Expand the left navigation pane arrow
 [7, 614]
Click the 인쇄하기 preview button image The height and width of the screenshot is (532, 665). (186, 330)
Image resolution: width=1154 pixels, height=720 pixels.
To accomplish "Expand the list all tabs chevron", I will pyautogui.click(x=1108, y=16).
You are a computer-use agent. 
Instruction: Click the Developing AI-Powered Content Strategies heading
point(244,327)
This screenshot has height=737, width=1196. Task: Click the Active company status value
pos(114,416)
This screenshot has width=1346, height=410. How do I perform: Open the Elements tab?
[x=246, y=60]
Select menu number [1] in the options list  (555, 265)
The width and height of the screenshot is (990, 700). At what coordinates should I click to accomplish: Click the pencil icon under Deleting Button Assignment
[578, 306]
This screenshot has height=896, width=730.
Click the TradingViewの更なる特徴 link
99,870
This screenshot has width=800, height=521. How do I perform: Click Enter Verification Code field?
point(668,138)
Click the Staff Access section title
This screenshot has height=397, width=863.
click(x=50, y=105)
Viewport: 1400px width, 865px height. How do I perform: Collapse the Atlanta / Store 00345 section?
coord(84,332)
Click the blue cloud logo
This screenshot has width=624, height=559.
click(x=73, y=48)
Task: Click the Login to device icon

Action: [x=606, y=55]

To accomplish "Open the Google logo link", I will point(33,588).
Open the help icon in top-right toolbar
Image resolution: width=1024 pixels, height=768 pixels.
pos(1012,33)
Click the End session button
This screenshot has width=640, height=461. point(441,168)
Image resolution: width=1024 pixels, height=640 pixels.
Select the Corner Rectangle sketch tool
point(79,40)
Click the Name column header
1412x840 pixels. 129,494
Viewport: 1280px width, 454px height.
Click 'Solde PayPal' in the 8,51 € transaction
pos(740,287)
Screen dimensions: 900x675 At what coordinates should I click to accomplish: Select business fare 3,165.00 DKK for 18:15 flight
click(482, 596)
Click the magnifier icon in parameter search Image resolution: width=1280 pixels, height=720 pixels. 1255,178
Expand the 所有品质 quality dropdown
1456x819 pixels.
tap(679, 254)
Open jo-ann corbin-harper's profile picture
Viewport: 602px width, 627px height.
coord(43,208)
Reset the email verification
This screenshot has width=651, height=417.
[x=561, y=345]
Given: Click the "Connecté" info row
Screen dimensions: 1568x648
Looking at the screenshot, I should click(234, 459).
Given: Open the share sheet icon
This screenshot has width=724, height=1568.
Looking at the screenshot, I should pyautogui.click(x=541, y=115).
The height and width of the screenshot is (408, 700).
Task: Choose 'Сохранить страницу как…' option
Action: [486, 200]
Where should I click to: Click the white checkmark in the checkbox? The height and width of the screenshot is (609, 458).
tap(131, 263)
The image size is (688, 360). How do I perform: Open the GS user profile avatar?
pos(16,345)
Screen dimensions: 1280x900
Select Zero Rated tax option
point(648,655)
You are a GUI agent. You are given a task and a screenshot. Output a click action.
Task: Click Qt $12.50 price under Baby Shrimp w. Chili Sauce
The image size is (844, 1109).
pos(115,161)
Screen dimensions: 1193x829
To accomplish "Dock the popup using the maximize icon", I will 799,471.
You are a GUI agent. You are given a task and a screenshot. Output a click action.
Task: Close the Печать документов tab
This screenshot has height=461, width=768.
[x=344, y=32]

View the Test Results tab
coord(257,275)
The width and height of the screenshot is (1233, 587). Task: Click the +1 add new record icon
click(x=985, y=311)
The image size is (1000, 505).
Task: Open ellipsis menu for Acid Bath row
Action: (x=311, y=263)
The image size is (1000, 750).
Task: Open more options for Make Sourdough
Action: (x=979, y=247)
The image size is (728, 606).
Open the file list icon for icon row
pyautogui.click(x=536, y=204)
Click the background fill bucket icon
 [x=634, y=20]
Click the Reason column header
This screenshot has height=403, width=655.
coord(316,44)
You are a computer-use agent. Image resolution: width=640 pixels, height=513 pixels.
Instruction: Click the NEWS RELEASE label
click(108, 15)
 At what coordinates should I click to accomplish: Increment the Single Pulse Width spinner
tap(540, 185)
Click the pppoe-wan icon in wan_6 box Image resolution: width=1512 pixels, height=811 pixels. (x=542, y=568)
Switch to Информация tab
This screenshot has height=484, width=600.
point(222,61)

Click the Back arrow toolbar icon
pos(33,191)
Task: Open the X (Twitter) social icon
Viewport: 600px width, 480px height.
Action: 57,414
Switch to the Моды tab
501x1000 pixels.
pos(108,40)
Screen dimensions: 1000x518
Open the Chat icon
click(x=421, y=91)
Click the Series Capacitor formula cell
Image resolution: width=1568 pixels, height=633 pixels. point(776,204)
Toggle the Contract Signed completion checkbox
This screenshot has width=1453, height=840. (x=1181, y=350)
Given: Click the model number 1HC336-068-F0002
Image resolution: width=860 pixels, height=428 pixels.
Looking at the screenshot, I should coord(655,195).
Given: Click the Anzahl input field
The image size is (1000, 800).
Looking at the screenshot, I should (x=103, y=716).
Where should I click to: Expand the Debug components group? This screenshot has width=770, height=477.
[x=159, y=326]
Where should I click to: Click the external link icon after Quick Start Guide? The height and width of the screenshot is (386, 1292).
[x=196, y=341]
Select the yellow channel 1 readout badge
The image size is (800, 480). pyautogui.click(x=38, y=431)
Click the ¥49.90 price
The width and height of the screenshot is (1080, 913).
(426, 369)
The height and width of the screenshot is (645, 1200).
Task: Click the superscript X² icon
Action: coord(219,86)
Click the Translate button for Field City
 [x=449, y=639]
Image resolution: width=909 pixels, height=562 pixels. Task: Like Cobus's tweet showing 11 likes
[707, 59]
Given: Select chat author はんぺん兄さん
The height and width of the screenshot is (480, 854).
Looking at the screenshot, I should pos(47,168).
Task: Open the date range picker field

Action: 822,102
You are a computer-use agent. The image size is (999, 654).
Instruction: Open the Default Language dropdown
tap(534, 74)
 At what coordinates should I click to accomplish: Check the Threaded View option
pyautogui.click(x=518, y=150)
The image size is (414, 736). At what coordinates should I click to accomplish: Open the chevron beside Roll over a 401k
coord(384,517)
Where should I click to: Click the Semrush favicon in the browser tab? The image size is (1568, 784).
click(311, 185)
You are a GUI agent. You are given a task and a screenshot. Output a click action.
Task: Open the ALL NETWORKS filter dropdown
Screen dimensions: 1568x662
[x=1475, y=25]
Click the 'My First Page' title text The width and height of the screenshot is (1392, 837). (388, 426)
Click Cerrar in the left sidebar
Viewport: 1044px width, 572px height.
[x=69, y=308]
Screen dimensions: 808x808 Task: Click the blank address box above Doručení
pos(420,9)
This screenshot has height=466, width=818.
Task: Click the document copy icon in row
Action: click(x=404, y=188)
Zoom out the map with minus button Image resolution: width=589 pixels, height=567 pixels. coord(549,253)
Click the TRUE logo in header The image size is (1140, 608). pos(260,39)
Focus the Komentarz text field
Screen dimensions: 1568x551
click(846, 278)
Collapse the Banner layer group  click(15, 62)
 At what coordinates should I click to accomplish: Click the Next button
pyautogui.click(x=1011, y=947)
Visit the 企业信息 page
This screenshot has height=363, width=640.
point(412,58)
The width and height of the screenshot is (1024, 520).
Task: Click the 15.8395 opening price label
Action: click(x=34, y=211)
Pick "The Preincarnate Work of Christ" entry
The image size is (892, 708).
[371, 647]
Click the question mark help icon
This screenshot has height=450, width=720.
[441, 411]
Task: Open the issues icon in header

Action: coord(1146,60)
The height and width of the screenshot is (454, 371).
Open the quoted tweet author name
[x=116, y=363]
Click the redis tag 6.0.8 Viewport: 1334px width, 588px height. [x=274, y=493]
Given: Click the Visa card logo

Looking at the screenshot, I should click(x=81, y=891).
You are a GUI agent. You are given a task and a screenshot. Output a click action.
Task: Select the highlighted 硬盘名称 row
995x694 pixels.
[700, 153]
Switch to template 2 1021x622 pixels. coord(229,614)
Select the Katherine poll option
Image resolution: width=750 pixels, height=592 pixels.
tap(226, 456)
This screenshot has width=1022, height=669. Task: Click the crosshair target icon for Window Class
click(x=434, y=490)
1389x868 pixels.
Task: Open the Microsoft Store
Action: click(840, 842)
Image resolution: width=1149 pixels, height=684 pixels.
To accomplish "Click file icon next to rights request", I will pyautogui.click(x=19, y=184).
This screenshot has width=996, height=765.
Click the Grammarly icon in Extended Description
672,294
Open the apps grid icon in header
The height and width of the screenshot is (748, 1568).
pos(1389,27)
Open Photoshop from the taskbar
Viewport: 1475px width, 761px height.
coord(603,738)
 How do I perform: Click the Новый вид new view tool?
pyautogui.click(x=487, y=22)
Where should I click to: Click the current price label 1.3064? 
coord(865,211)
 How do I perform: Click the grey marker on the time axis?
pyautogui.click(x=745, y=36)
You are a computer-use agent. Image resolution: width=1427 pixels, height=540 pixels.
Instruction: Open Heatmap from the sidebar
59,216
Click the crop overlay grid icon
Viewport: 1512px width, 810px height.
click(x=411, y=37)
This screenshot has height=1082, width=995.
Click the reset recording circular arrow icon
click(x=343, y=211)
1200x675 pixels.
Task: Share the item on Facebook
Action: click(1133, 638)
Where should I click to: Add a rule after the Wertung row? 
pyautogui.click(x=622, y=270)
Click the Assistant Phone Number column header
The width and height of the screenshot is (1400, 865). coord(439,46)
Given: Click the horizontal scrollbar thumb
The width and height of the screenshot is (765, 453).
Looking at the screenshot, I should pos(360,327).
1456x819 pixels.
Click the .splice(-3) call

···

◆ **What the task requires**:
With "help" as the word to match, copy each line of the records that has it.

◆ **Result for this exercise**:
Open the help icon in top-right toolbar
Click the question mark help icon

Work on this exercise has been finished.